Extended Data Fig. 6. SNX8 expression during viral infection.

a, UMAPs showing SNX8 expression in various peripheral blood cell types during SARS-CoV-2 infection. b, Mean expression and percent of cells expressing SNX8 in peripheral blood subsets during SARS-CoV-2 infection. c, Mean expression and percent of cells expressing SNX8 averaged across all peripheral blood mononuclear cells from SARS-CoV-2 infected individuals without symptoms, with mild symptoms, or with severe disease compared to uninfected controls. d, Mean expression and percent of cells expressing SNX8, OAS1, OAS2, and MAVS in peripheral blood subsets during SARS-CoV-2 infection. e, Relative expression of SNX8, OAS1, OAS2, and MAVS during influenza virus infection compared to different severities of SARS-CoV-2 infection.

Extended Data Fig. 7. Representative flow cytometry gating.
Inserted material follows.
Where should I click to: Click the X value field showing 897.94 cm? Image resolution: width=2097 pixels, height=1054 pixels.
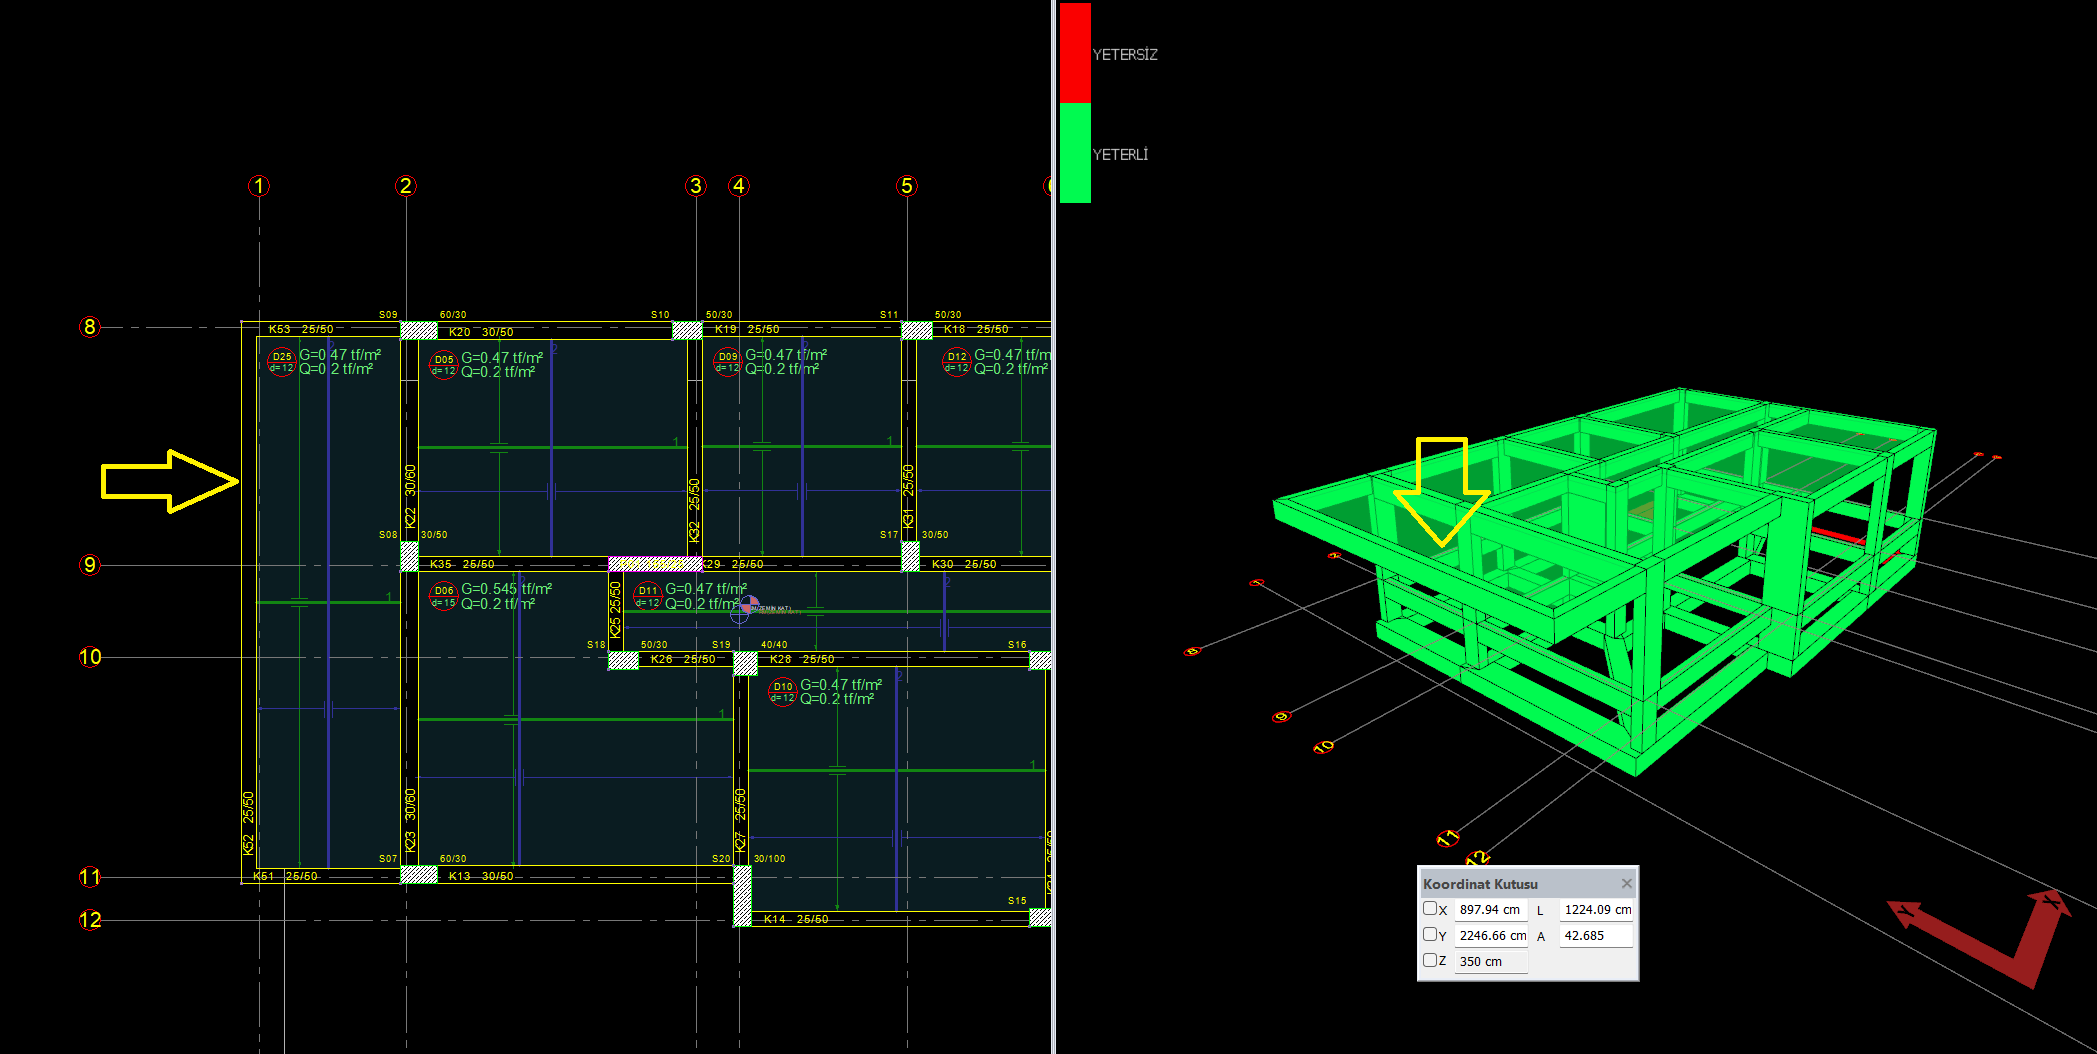click(1490, 910)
a, Flow cytometry gating strategy for identifying CD4 positive and CD8 positive T cells for the AIM analysis with representative activation induced marker (AIM) assay flow cytometry gating strategy measuring percent of CD4⁺ T cells which activate (CD137⁺OX40⁺) and percent of CD8⁺ T cells which activate (CD137⁺CD69⁺) in response to SNX8 protein. b, Flow cytometry gating strategy for the initial SNX8/MADS tetramer cross-reactivity assay (Extended Data Fig. 4a,b) showing isolation of PE-tetramer positive CD8 positive T cells. c, Flow cytometry plots showing results of serotyping for the PBMCs used in the initial SNX8/MADS tetramer cross-reactivity assay (Extended Data Fig. 4a,b) which did not have sufficient cells for genotyping. Shown is the 1 MIS-C patient (far left) and 3 controls (middle 3) which are positive for HLA-A*02 and were used and one control negative for HLA-A*02 (far right) which was not used. d, Index sorting strategy for patient PBMCs from ex vivo and peptide expansion experiments for TCR sequencing. Single cells were sorted from live/lineage (CD4, CD14, CD16, CD19)-negative, CD3⁺CD8⁺ T lymphocytes positive for MADS/SNX8-Tetramer (PE) and MADS-Tetramer (APC) and/or SNX8-Tetramer (BV421). e, Flow cytometry gating strategy to evaluate putative cross-reactive Jurkat-TCRs. Gates include single, live, transduced Jurkat lymphocytes triple positive for MADS/SNX8-(PE), MADS-(APC), and SNX8-(BV421) tetramers shown in Fig. 4.